As we move into 2017 with our shift to utilizing the Blue Ribbon Army for our staffing needs, we are following a trend that others began, namely Wizards of the Coast’s decision to work with a non-profit for their Game Master needs. How shows such as Phoenix Comicon have operated is changing and I believe that any convention that does not adapt now will face difficulties in the years to come.
Blue Ribbon Army (www.blueribbonarmy.com) formed as an unofficial Phoenix Comicon Facebook fan club in 2013. It now has over 11,000+ followers on Facebook and has organized fundraising events for local charities the past few years. This year they have formally become a registered 501(c)7 nonprofit social club that requires memberships and dues, with the goal of offering more social activities to give like-minded geeks a place to meet friends. Blue Ribbon Army has announced three preliminary membership levels beginning at only twenty dollars per year, with certain benefits associated with each level of membership. One such benefit will be the opportunity to be staff members for Phoenix Comicon. (We use the term “staff” as all-encompassing regardless of specific position title, whether it is someone completing a four hour shift or someone who has greater responsibilities and management of a team). Individuals are able to be members of Blue Ribbon Army without having anything to do with Phoenix Comicon, of course, and the Blue Ribbon Army Facebook page remains open to those who wish to join.
The benefit to Phoenix Comicon of working with Blue Ribbon Army in this manner is it provides additional social engagement to our staff that we have been unable to provide for years, helps reduce and eliminate the number of those who claim badge and benefits without doing the work, provides a better framework for our staff that is important to us from a moral and legal standing, and will lead to an overall more dedicated staff for Phoenix Comicon. We also seek to formalize our relationship with Blue Ribbon Army and assist in their efforts for promotion of their club, events, and memberships.
This does require those who wish to continue to be on staff to become a dues paying member of Blue Ribbon Army, with annual memberships beginning at twenty dollars for 2017. We know for some this is no issue and for others this will be a no decision on continuing to be a member of staff.
How this will work is pretty simple: staff will sign up for Blue Ribbon Army through their website and gain access to the benefits associated with the membership tier of their choosing.

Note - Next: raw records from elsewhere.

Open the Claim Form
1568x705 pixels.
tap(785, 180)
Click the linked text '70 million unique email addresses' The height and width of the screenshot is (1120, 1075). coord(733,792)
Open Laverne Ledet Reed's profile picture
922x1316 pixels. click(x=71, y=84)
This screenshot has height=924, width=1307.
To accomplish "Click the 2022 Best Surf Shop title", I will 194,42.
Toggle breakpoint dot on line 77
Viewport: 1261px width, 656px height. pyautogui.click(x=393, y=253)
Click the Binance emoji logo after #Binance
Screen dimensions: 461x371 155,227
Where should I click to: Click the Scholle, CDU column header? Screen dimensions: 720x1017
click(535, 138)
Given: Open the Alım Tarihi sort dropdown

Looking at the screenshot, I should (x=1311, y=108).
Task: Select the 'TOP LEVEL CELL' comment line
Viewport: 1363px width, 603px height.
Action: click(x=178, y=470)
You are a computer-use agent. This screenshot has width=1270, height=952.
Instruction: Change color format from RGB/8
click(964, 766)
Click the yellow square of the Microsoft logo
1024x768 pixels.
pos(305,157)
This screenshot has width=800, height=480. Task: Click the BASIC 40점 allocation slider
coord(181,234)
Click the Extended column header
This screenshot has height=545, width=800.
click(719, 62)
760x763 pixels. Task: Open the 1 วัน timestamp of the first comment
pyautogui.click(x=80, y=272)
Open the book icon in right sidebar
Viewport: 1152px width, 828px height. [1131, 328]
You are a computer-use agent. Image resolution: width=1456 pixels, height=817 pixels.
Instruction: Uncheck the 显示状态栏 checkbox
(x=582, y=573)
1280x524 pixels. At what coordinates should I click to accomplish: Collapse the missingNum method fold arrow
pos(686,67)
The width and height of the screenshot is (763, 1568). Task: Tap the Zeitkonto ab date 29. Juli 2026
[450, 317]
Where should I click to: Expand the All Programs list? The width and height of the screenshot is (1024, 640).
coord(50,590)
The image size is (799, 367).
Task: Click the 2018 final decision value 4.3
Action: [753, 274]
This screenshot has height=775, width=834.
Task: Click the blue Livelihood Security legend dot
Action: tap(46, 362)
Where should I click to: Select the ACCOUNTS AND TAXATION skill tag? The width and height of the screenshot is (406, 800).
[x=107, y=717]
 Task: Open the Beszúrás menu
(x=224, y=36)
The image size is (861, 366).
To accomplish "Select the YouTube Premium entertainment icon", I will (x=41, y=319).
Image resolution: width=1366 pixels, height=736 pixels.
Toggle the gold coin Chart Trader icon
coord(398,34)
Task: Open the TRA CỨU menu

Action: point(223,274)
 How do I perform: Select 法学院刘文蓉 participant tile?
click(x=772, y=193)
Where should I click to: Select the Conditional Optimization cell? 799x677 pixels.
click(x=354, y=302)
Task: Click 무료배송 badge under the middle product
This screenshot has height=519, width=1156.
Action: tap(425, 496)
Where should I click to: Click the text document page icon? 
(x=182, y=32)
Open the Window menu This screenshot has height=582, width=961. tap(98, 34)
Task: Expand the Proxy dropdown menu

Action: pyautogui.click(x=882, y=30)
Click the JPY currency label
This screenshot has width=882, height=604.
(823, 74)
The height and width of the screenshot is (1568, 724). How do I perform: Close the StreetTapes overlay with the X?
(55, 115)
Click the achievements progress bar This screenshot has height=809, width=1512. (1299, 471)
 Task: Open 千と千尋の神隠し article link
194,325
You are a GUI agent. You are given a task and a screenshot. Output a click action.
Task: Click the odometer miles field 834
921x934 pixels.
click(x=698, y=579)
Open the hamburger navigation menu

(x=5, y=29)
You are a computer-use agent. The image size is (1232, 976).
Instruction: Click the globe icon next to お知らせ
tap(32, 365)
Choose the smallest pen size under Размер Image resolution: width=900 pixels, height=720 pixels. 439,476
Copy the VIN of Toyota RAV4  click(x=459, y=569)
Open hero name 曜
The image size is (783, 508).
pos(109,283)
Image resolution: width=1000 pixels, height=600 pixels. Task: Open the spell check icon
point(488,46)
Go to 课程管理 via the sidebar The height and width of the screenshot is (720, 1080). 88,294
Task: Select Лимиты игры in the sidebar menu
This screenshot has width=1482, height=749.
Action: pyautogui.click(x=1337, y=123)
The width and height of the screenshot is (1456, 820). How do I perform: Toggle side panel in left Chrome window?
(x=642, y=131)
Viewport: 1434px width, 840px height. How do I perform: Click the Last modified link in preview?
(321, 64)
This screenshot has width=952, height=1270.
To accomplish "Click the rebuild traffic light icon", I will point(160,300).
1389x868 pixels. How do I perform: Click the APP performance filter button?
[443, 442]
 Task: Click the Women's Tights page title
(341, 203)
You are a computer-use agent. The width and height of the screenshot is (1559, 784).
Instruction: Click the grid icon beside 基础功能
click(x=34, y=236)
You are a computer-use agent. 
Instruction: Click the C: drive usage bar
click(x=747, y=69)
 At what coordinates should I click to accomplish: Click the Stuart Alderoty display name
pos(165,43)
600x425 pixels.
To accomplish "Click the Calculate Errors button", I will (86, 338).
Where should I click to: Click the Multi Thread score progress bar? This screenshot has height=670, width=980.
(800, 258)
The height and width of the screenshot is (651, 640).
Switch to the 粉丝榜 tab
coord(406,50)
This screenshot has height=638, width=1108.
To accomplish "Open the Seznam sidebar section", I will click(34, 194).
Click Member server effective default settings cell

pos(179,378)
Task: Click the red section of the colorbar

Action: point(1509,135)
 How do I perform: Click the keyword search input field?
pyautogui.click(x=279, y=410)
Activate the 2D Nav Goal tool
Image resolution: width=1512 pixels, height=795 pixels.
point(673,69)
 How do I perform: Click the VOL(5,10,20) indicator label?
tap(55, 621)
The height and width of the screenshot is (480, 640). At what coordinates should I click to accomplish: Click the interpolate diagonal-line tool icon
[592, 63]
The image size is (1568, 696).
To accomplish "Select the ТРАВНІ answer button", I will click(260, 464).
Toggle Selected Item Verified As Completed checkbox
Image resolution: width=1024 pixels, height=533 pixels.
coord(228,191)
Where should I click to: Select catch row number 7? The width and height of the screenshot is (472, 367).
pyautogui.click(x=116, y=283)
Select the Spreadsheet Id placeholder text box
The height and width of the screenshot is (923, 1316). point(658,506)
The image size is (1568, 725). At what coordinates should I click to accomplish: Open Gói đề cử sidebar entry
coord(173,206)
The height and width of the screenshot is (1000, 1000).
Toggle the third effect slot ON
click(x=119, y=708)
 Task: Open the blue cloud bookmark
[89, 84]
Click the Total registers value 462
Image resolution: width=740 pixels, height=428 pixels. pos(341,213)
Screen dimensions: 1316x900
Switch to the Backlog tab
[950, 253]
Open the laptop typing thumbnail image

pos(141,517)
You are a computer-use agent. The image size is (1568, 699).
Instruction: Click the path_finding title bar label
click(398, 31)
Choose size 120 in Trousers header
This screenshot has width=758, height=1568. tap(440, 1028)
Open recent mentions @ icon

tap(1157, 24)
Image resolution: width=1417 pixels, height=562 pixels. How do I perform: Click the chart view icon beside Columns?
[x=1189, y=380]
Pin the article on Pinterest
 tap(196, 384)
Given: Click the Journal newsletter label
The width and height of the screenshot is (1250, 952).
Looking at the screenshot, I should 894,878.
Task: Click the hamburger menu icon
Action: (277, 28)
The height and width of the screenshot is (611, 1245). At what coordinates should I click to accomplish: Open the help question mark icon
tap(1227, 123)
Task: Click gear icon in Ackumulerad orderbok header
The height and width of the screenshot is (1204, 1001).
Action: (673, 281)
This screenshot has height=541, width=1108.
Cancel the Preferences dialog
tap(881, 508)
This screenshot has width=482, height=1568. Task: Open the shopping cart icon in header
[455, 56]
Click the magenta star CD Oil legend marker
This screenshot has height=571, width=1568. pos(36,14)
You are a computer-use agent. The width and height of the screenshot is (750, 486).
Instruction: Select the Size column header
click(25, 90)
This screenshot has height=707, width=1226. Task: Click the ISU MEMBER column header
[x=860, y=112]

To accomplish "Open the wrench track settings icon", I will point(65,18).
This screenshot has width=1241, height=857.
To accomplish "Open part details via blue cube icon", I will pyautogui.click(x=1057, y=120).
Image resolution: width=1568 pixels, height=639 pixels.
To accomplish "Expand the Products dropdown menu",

Within Blue Ribbon Army committees have been formed including one for Phoenix Comicon, which is set up in our exact organizational structure with our existing departments, teams, Director, Manager, Coordinator, and Event Staff positions. The head of the committee is me and the Directors of Phoenix Comicon remain the same. Managers, Coordinators, and Event Staff who elect to sign up for membership in Blue Ribbon Army will in turn be elected for their current positions. Regretfully those who elect not to join Blue Ribbon Army will be unable to be staff for Phoenix Comicon.
We will work with individual teams on the date by which we hope to have this transition complete. For now, understand we are aiming for “sooner” rather than “later”, as we do strive to have someone being a member of Blue Ribbon Army prior to them conducting work and being staff for Phoenix Comicon.
One notable change is that Blue Ribbon Army currently limits membership to those eighteen years and older. I’m aware that we have staff less than eighteen years who will now need to wait till they turn eighteen to become a member of the Blue Ribbon Army and to be on staff for Phoenix Comicon.
Joe Boudrie, Director of Programming, and myself serve on the Board of Blue Ribbon Army along with Blue Ribbon Army Co-Founder Matt Hinds. Matt and Jen Hinds (the other Co-Founder), act as President and Vice President, respectively. The current equity member of Blue Ribbon Army is myself. Square Egg Entertainment as the parent company of Phoenix Comicon is a corporate member of Blue Ribbon Army.
While the broad overview of working with Blue Ribbon Army is simple, the devil, as they say, is in the details. It is also a change from how we have operated, and I’m aware that while some are excited at this direction, others are not, either on principal or the financial obligation it requires.
Therefore, I am making myself available to discuss this change. I look forward to hearing your enthusiasm or concerns, and answering questions you may have about this (or really any topic). (I know you can be an inquisitive bunch.)
I will be available to meet the following times at our offices located at 4640 E Elwood St Suite 11, Phoenix AZ 85040. As space is limited at our offices, I encourage you to RSVP should you wish to attend a specific meeting time held at our office. I will also be available prior to our first All Hand meeting on Saturday January 14th at 8AM held at the Phoenix Convention Center (room TBD). No RSVP is needed for the January 14th meeting.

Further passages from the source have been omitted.